PROMPT: Take the entries below and print, exactly, the stretch from the line containing "Image resolution: width=1000" through the line containing "Cancel changes using", both included.

☆ ☆ ☆ ☆ ☆

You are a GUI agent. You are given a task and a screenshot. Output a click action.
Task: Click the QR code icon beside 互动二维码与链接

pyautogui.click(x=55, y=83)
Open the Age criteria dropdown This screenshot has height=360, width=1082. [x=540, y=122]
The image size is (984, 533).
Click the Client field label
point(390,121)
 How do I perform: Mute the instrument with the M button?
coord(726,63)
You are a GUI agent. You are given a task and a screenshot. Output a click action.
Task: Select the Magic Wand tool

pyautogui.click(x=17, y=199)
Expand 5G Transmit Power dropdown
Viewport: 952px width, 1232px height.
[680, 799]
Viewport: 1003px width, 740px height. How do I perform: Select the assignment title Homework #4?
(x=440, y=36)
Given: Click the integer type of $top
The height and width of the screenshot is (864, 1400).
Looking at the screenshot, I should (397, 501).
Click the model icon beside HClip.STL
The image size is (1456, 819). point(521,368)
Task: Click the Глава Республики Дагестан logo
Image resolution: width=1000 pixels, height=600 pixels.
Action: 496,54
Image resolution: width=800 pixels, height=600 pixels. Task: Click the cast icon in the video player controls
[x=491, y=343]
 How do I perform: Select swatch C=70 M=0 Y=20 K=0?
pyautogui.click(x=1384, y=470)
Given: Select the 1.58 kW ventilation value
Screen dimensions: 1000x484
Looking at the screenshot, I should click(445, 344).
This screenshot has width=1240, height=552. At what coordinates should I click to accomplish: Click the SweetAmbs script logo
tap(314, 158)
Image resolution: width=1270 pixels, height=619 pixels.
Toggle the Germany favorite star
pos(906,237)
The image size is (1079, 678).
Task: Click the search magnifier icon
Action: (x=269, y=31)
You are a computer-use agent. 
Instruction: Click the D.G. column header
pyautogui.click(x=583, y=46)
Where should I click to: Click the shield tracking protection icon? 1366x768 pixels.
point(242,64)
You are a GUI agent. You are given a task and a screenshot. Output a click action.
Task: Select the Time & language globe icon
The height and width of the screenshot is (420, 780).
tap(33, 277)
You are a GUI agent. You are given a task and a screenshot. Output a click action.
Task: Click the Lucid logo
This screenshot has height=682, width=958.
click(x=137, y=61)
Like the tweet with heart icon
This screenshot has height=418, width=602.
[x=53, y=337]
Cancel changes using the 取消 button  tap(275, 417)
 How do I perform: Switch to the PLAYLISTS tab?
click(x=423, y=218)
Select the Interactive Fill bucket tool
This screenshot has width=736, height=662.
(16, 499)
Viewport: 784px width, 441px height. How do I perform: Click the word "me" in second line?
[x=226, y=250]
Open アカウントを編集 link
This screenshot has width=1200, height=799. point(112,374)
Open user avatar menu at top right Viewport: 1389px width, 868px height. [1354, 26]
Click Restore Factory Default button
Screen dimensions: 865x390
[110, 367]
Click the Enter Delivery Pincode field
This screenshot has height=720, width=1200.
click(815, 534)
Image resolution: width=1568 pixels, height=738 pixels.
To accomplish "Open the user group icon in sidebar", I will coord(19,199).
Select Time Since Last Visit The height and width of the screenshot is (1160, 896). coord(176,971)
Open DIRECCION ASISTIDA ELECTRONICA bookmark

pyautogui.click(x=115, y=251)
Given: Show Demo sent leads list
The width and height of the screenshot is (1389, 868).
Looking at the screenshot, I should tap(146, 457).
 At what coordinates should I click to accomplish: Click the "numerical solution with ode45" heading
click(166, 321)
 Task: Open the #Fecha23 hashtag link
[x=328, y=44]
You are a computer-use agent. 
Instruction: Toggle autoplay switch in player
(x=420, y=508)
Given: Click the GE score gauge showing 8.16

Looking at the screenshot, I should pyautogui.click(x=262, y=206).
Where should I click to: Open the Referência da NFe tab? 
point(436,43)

☆ ☆ ☆ ☆ ☆

RESPONSE FOR THIS EXERCISE:
Image resolution: width=1000 pixels, height=600 pixels.
Action: 496,54
Image resolution: width=800 pixels, height=600 pixels. Task: Click the cast icon in the video player controls
[x=491, y=343]
 How do I perform: Select swatch C=70 M=0 Y=20 K=0?
pyautogui.click(x=1384, y=470)
Given: Select the 1.58 kW ventilation value
Screen dimensions: 1000x484
Looking at the screenshot, I should click(445, 344).
This screenshot has width=1240, height=552. At what coordinates should I click to accomplish: Click the SweetAmbs script logo
tap(314, 158)
Image resolution: width=1270 pixels, height=619 pixels.
Toggle the Germany favorite star
pos(906,237)
The image size is (1079, 678).
Task: Click the search magnifier icon
Action: (x=269, y=31)
You are a computer-use agent. 
Instruction: Click the D.G. column header
pyautogui.click(x=583, y=46)
Where should I click to: Click the shield tracking protection icon? 1366x768 pixels.
point(242,64)
You are a GUI agent. You are given a task and a screenshot. Output a click action.
Task: Select the Time & language globe icon
The height and width of the screenshot is (420, 780).
tap(33, 277)
You are a GUI agent. You are given a task and a screenshot. Output a click action.
Task: Click the Lucid logo
This screenshot has height=682, width=958.
click(x=137, y=61)
Like the tweet with heart icon
This screenshot has height=418, width=602.
[x=53, y=337]
Cancel changes using the 取消 button  tap(275, 417)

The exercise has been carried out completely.